Liputan6.com, London Setelah melalui perjuangan panjang selama dua tahun, International Maritime Organization (IMO) melalui Experts Working Group on Ship Routeing yang dilaksanakan pada Senin (21/1/2019) di Markas Besar IMO, akhirnya menyetujui proposal Indonesia terkait bagan pemisahan alur laut atau Traffic Separation Scheme (TSS) di Selat Sunda dan Selat Lombok.

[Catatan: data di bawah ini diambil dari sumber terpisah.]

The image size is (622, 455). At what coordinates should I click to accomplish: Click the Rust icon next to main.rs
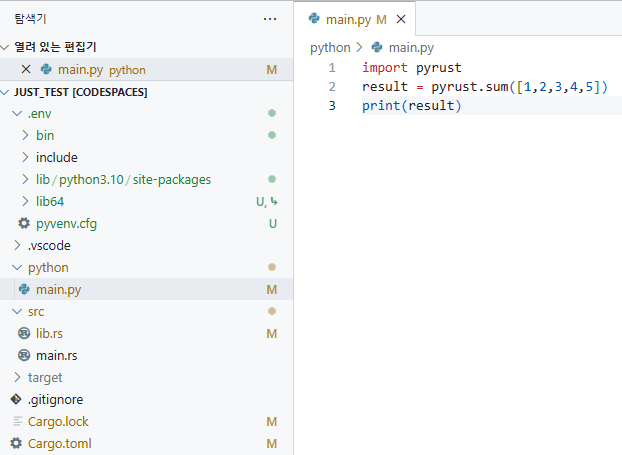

Dengan begitu, selangkah lagi Indonesia menjadi negara kepulauan pertama di dunia yang memiliki TSS yang disahkan IMO dan berada di dalam Alur Laut Kepulauan Indonesia (ALKI) I dan ALKI II.

Selanjutnya, proposal Indonesia tersebut akan dilaporkan ke Plenary dalam Sidang Sub Committee on Navigation, Communications, and Search and Rescue (NCSR) ke-enam di Markas Besar International Maritime Organization (IMO) London, Inggris, Jumat (25/1/2019).

Penetapan TSS di selat Sunda dan Selat Lombok diperlukan untuk menjamin keselamatan pelayaran di selat yang menjadi Alur Laut Kepulauan Indonesia (ALKI) dan cukup ramai lalu lintasnya tersebut. Keberadaan TSS menunjukkan komitmen Pemerintah Indonesia untuk memastikan bahwa wilayah perairan di Indonesia aman.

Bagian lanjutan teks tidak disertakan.